Baca artikel IDN Times lainnya di IDN App
For
You

Prancis Tegaskan Hak Perempuan untuk Aborsi dalam Konstitusi

Bendera Prancis. (Pexels.com/Atypeek Dgn)

Jakarta, IDN Times - Parlemen Prancis menyetujui Rancangan Undang-Undang (RUU) yang memasukkan hak perempuan untuk melakukan aborsi ke dalam konstitusi pada Senin (4/3/2024). Hal itu dilakukan untuk mencegah upaya menghapus hak aborsi di masa depan.

Pemungutan suara tersebut menjadikan Prancis satu-satunya negara yang saat ini memiliki hak konstitusional untuk melakukan aborsi. Hal itu sebelumnya pernah dilakukan pada 1974 oleh Yugoslavia dan Amerika Serikat (AS) pada 2022.

1. Didukung hampir semua anggota parlemen

Ilustrasi ruangan sidang parlemen. (Unsplash.com/Aditya Joshi)

Dilansir Associated Press, dalam sidang gabungan parlemen yang di Istana Versailles, RUU tersebut mendapat dukungan luas parlemen dengan 780 anggota mendukung, berbanding 72 menolak. RUU dijanjikan oleh pemerintah Presiden Emmanuel Macron, yang bertujuan membuat hak perempuan untuk melakukan aborsi tidak dapat diubah.

Majelis Nasional menyetujui usulan RUU tersebut pada Januari. Senat menyetujui pada Rabu pekan lalu. Diperlukan tiga perlima mayoritas anggota dalam sesi gabungan agar tindakan tersebut dapat disetujui.

Menjelang pemungutan suara di parlemen, Perdana Menteri Gabriel Attal berpidato di depan 925 anggota parlemen. Dia meminta mereka untuk menjadikan Prancis sebagai pemimpin hak-hak perempuan dan memberikan contoh bagi negara lain.

“Kita memiliki utang moral terhadap perempuan. Kita mempunyai kesempatan untuk mengubah sejarah. Buatlah Simone Veil bangga,” kata Attal, yang disambut tepuk tangan meriah.

Simone Veil adalah seorang legislator terkemuka, mantan menteri kesehatan dan tokoh feminis utama yang memperjuangkan rancangan undang-undang soal dekriminalisasi aborsi.

2. Kekhawatiran hak aborsi dicabut

Ilustrasi wanita yang sedang mengandung. (Unsplash.com/Camylla Battani)

Dilansir France 24, Prancis telah melegalkan aborsi sejak menerapkan undang-undang yang disetujui pada 1974, yang banyak dikritik keras pada saat itu.
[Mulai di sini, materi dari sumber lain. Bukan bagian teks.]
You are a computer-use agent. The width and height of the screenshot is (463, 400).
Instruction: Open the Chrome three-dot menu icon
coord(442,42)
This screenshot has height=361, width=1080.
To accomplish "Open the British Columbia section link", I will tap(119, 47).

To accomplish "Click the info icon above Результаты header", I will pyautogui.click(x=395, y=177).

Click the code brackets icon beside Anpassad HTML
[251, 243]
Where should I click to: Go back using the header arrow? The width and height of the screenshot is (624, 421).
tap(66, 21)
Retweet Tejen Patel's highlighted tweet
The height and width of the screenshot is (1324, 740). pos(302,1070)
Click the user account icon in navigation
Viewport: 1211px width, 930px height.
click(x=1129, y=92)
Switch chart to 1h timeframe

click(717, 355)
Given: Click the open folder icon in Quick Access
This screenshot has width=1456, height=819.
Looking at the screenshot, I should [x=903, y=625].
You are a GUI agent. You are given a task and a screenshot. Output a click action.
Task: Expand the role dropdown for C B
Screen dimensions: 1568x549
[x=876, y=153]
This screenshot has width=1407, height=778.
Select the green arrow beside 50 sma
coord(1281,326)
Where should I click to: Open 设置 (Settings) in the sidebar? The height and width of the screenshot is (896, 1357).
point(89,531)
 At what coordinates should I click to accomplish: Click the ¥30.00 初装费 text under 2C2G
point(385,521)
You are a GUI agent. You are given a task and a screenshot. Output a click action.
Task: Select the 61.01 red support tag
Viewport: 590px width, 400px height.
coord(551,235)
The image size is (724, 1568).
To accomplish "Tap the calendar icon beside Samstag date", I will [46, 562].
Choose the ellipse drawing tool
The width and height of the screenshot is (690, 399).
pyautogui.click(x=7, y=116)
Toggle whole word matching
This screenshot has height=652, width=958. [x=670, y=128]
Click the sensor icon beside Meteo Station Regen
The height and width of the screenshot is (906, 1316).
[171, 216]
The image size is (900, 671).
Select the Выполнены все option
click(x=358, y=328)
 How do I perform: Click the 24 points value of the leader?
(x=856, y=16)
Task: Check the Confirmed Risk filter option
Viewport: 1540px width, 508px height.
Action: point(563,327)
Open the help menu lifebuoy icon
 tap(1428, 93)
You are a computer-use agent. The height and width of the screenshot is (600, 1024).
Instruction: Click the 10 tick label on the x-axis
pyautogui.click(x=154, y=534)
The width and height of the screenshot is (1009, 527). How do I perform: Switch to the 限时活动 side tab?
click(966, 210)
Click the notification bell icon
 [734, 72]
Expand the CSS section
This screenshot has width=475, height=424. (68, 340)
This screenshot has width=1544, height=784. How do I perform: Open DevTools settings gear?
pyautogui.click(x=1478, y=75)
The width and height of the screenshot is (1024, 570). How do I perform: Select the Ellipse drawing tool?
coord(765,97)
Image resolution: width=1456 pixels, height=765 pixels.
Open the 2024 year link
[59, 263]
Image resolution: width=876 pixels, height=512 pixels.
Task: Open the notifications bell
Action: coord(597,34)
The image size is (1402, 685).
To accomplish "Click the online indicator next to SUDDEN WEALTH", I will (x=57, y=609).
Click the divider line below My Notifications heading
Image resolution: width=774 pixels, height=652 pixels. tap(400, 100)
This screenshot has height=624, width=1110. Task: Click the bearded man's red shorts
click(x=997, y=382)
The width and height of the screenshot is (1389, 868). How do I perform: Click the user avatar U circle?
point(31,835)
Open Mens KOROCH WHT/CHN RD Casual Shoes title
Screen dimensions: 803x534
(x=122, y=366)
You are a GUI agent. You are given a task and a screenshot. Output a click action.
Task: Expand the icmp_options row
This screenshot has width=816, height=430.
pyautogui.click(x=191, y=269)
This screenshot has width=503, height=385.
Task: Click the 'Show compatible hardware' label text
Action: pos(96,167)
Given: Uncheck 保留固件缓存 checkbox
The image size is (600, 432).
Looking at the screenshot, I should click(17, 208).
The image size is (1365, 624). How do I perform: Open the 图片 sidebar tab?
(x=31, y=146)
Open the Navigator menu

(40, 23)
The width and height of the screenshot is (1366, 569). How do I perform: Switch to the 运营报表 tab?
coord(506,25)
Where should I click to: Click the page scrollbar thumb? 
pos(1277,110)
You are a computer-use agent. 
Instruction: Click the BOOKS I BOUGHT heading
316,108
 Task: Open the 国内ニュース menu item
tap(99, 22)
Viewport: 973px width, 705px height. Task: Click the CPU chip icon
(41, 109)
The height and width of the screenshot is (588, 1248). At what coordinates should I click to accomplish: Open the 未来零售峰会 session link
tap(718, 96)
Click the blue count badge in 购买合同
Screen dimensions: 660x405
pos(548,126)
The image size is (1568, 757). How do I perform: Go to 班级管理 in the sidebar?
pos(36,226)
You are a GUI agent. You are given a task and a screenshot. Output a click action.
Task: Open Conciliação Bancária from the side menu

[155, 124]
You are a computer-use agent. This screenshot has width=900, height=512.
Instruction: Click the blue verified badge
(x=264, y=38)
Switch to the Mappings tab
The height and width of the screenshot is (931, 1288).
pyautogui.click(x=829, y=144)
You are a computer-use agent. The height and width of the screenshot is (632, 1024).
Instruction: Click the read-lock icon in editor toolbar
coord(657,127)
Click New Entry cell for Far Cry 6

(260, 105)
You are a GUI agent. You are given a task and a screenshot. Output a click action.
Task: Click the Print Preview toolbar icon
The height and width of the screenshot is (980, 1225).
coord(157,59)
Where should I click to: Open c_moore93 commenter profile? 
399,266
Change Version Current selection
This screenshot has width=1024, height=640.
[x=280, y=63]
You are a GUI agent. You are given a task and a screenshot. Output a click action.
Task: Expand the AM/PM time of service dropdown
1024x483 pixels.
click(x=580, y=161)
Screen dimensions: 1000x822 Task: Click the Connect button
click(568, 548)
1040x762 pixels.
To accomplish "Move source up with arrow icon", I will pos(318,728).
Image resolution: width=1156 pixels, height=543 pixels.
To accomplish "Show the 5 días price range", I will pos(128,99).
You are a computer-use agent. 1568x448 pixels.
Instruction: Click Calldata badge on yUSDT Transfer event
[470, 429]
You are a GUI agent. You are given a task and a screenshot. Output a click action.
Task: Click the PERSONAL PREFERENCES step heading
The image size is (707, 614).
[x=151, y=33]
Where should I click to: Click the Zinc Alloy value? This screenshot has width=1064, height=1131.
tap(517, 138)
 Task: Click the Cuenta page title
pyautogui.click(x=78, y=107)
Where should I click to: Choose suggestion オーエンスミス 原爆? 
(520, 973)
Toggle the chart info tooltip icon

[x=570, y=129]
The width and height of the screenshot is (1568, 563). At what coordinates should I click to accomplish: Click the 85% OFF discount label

Hak untuk melakukan aborsi mendapat dukungan luas di kalangan masyarakat Prancis survei menunjukkan dukungan lebih dari 80 persen.

Namun, muncul kekhawatiran hak itu akan dicabut seperti yang dilakukan Mahkamah Agung AS pada 2022 untuk membatalkan keputusan Roe v. Wade yang mengakui hak konstitusional untuk melakukan aborsi. Hal itu mendorong aktivis Prancis melindungi hak tersebut dalam hukum dasarnya.

“Hak (untuk aborsi) telah dicabut di AS. Jadi tidak ada yang memberi wewenang kepada kami untuk berpikir bahwa Prancis dikecualikan dari risiko ini. Ada banyak emosi, sebagai aktivis feminis, juga sebagai perempuan,” kata Laura Slimani, dari kelompok hak asasi manusia Fondation des Femmes.

Pemungutan suara pada Senin tersebut mengabadikan Pasal 34 konstitusi Prancis, bahwa undang-undang menentukan kondisi di mana seorang perempuan mempunyai jaminan kebebasan untuk melakukan aborsi.

3. Hak aborsi dianggap tidak perlu masuk dalam konstitusi

Meski mendapat dukungan yang luas, keputusan memasukkan hak aborsi dalam konstitusi tidak lepas dari kritik. Pemimpin sayap kanan Marine Le Pen mengatakan, Macron menggunakannya untuk memperoleh dukungan politik karena besarnya dukungan terhadap hak aborsi di negara tersebut.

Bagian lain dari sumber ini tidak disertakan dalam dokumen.